# The data

——————————

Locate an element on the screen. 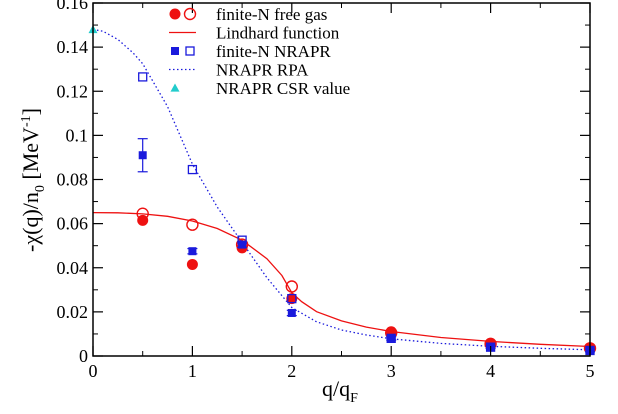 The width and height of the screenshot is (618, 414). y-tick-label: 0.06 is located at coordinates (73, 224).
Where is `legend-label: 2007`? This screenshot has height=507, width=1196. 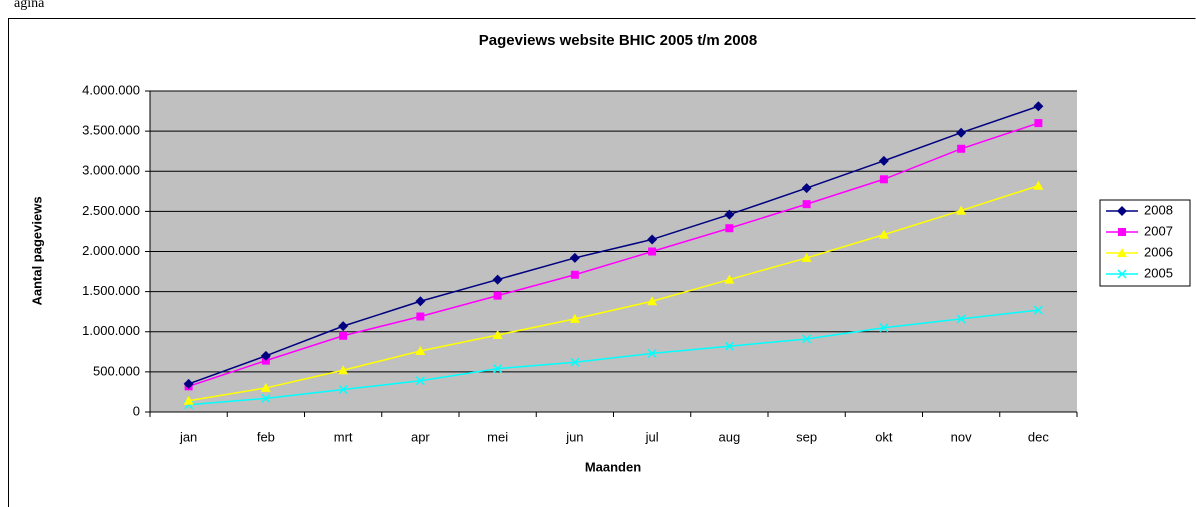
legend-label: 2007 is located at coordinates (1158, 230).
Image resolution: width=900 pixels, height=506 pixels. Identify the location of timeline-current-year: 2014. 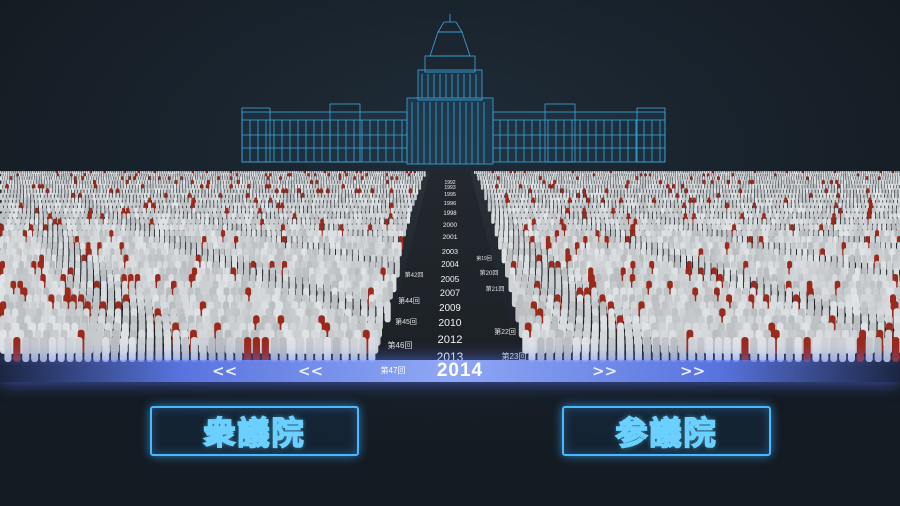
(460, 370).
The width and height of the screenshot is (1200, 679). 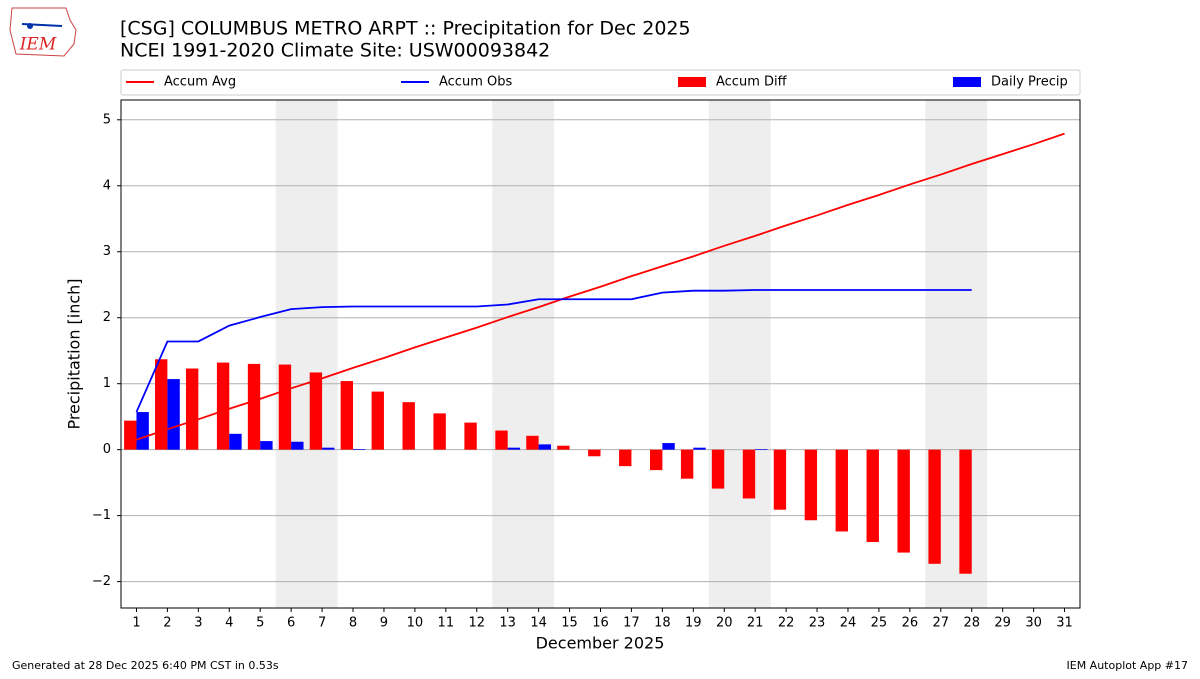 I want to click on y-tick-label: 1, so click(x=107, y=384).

——————————

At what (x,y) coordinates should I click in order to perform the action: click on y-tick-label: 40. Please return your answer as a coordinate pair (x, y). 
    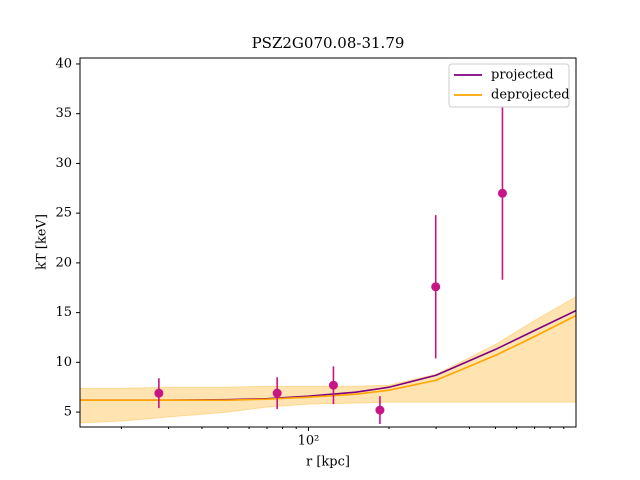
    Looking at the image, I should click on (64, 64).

——————————

# Work required
Report each line of the listing above that contains "should", copying it in full. Case counts.

# Solved exercise
At what (x,y) coordinates should I click in order to perform the action: click on y-tick-label: 40. Please return your answer as a coordinate pair (x, y). 
    Looking at the image, I should click on (64, 64).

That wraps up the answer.